Google Hangouts App For IPhone And Android Puts Other Messaging Apps On Notice, HuffPost

Google Hangouts App For IPhone And Android Puts Other Messaging Apps On Notice

Google has fully noticed the emerging importance of messaging on smartphones and determined to ultimately join big players like Facebook and smaller players like WhatsApp in the market of mobile messaging apps.

At the company’s sixth annual developers’ conference, Google I/O, in San Francisco Wednesday, Google announced a Google Hangouts app for both iPhone and Android, the two largest smartphone operating systems.

Primarily rumored to be called "Babble," the fresh app is available for download on Wednesday. It combines three Google services — Google Talk (colloquially called Gchat), Google+ Message and Google Hangouts — into one super-app under the moniker Google Hangouts.

Based on Google’s presentation, the app will look familiar to Facebook Messenger and WhatsApp users. It offers reverse-chronological conversations inbetween two or several people and lets users share photos, movie and text across mobile devices and desktops.
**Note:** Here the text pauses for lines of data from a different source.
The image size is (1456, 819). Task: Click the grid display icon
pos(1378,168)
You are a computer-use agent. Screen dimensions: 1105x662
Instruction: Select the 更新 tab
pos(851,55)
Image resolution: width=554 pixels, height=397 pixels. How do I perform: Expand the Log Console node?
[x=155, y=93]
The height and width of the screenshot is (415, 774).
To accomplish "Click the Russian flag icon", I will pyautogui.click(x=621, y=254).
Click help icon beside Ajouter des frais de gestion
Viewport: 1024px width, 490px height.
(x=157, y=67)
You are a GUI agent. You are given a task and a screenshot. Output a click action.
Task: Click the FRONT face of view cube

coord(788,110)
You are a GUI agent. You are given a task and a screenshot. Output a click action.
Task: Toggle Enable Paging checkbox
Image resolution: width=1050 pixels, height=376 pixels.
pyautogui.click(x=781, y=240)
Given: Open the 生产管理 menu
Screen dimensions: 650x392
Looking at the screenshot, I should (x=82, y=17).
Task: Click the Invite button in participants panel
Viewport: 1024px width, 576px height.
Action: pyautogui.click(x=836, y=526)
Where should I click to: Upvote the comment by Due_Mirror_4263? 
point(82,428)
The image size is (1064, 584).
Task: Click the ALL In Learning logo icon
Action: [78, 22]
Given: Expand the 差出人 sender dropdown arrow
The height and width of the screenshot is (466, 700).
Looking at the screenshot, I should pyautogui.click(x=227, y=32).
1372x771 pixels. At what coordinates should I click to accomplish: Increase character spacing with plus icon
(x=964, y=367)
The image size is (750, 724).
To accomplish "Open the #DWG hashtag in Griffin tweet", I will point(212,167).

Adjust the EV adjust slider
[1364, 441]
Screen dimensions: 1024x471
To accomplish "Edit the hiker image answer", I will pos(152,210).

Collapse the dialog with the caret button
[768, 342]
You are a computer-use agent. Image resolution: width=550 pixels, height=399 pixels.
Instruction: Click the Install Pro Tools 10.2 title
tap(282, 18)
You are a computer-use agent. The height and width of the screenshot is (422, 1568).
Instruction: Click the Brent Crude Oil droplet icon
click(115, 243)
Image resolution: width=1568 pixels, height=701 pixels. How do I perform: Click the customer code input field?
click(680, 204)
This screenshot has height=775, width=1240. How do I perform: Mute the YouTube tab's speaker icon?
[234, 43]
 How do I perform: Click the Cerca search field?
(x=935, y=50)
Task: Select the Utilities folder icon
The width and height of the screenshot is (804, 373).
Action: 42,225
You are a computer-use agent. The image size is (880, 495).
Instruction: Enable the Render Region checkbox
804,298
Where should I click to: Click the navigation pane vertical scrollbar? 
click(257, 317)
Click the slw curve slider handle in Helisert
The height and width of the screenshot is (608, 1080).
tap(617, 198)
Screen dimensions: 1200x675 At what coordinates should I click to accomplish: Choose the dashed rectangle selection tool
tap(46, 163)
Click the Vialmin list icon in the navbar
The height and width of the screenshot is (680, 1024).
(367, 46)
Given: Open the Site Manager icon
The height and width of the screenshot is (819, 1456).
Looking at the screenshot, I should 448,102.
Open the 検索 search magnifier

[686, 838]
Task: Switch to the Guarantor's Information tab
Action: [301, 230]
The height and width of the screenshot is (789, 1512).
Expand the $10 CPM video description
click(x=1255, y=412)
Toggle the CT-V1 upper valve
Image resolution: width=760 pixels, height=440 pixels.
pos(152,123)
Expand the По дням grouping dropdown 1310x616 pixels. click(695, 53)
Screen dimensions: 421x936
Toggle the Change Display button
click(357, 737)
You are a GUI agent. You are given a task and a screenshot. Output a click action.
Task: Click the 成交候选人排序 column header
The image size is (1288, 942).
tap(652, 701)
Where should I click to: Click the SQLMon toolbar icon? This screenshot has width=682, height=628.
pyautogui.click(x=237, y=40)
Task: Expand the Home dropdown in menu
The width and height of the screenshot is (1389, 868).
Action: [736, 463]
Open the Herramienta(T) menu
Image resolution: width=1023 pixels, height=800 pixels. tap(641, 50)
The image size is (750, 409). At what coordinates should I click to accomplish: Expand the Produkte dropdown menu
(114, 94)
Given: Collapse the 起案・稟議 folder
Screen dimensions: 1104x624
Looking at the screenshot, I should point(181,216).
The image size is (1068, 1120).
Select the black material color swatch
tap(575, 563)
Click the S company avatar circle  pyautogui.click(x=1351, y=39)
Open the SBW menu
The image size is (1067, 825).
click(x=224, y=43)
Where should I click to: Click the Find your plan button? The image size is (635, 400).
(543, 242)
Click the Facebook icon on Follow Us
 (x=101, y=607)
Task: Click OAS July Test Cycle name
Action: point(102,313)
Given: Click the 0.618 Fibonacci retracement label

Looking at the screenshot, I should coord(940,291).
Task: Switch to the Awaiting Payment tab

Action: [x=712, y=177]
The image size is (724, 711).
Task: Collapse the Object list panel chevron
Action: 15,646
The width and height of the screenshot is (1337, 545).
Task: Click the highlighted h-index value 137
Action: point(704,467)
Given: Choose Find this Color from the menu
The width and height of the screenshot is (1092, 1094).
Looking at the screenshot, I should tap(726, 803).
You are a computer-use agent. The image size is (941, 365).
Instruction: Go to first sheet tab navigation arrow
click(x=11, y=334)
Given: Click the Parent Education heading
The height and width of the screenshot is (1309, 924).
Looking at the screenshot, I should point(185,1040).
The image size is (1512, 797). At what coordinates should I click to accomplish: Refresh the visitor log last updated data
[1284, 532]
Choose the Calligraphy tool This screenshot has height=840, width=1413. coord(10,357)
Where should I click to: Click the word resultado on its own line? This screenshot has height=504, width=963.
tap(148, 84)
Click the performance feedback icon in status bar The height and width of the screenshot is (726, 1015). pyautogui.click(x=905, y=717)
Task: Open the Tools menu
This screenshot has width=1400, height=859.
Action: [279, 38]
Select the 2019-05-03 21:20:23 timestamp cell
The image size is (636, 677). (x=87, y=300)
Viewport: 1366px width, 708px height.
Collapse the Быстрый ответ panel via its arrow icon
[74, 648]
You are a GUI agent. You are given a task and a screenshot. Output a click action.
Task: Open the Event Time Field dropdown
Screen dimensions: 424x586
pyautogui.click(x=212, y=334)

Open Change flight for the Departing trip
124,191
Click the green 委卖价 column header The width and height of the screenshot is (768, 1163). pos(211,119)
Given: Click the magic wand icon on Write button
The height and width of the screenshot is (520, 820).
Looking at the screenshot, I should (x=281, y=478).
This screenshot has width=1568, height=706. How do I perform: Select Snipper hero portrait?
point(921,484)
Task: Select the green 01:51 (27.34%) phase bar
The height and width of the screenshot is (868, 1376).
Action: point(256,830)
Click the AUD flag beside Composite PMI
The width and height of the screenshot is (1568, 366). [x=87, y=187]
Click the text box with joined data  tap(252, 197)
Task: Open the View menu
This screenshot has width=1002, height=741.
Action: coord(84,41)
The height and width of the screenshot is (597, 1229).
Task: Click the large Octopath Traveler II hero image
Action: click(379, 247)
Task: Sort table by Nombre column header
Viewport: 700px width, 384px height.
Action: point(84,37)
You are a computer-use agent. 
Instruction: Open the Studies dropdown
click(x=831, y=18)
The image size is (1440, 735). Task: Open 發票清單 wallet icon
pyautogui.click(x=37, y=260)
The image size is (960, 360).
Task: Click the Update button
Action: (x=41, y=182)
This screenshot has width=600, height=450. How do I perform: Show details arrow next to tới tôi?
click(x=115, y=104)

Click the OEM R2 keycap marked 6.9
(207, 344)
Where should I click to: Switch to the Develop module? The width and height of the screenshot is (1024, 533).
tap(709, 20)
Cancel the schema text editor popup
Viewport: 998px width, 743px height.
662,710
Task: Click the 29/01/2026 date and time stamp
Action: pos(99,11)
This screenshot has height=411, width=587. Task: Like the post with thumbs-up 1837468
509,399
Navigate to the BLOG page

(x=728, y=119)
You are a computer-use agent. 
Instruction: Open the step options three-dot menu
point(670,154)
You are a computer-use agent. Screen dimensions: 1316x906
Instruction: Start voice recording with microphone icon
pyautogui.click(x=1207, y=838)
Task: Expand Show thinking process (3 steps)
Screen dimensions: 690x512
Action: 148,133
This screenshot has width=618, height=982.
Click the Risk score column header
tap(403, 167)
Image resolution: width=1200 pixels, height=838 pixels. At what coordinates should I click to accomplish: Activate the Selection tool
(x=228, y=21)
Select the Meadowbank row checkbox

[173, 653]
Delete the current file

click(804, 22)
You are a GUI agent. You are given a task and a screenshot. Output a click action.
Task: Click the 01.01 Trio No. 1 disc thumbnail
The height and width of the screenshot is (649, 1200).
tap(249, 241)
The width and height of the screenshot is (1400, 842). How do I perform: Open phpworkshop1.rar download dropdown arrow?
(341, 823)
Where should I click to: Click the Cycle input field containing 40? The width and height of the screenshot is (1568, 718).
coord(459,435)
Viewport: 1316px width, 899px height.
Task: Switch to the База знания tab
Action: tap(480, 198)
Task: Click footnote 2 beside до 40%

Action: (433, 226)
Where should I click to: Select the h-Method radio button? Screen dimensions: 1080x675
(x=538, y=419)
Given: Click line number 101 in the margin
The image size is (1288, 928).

But because this is Google, the Hangouts app’s reach is potentially far greater than any current messaging service. Google Hangouts can be used in a browser on a desktop as well as on mobile, and conversations are synced inbetween devices. This means, for example, that the talk you had with your friend while checking Gmail on your laptop will showcase up on your iPhone later on.

In addition, the "Hangouts" of Google+ — the movie conferencing feature that was the most (and perhaps only) popular feature of Google’s beleaguered social network — has found a home in the fresh app. One tap sends a request to initiate a movie call with all the members of a particular conversation.

Other bells and whistles of the Hangouts app include the capability to see who else is viewing a conversation at any time and a contact list that orders names based on relevance, not the alphabet.

And the app is free, unlike WhatsApp. That service, along with Kik, BlackBerry and other companies attempting to keep a foothold in mobile messaging, can’t be too glad it’s now up against Google.